* Try it *
Lines with the word "will" in them must be copied from the records below.

═══ Source records

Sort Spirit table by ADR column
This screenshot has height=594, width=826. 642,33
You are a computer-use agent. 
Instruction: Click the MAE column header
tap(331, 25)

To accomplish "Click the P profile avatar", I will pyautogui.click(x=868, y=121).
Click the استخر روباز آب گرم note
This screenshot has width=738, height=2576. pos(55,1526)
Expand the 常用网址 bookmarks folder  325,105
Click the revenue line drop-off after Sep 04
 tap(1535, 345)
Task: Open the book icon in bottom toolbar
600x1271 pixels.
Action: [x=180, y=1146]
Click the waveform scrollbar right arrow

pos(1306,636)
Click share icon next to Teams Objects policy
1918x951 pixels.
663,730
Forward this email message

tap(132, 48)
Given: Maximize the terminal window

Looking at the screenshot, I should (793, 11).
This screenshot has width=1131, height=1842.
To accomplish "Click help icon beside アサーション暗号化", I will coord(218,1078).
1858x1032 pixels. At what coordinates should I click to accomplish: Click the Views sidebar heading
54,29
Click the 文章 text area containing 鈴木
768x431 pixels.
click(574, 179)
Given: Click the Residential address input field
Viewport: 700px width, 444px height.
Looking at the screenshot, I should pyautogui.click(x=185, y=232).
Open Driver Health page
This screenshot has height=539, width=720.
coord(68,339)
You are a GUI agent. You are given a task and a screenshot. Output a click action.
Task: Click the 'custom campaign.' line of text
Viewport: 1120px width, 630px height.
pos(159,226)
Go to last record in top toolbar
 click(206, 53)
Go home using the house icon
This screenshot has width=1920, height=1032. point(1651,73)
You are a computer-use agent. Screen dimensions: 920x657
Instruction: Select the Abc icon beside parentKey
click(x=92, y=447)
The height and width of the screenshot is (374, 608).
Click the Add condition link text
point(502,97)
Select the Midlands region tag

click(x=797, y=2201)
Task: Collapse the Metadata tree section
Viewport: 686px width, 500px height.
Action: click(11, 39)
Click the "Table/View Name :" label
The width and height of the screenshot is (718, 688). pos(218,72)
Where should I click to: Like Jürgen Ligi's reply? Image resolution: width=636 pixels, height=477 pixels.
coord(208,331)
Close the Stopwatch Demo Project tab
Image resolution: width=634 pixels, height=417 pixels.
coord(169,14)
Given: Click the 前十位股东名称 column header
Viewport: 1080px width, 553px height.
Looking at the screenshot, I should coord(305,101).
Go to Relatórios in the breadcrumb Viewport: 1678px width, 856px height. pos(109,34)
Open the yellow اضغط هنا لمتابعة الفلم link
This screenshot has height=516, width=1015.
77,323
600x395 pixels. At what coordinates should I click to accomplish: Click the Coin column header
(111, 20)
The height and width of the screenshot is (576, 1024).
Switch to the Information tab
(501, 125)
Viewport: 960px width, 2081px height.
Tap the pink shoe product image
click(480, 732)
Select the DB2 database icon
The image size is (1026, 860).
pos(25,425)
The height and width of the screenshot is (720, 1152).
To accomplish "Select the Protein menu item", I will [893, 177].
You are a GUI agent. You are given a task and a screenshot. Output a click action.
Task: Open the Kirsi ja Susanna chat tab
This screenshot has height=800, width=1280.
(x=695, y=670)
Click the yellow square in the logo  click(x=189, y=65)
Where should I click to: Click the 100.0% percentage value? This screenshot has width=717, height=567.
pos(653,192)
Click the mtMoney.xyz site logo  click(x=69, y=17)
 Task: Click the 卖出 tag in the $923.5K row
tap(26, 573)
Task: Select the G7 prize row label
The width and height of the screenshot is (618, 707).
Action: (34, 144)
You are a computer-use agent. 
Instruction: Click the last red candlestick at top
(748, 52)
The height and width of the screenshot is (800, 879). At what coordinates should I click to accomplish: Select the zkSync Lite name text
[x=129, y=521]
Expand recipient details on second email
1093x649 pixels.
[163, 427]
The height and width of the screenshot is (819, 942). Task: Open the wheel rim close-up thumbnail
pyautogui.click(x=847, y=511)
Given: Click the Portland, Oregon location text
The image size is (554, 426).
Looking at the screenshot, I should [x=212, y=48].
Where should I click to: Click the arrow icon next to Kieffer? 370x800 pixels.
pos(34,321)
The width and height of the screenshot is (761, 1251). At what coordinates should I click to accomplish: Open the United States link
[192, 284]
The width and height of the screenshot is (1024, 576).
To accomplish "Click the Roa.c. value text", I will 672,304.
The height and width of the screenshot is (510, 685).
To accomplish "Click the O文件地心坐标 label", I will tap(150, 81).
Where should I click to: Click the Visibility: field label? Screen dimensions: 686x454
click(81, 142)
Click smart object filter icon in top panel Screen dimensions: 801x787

══════

* Answer box *
To accomplish "Click the P profile avatar", I will pyautogui.click(x=868, y=121).
To accomplish "Click help icon beside アサーション暗号化", I will coord(218,1078).
To accomplish "Select the Protein menu item", I will [893, 177].
To accomplish "Click the Roa.c. value text", I will 672,304.
To accomplish "Click the O文件地心坐标 label", I will tap(150, 81).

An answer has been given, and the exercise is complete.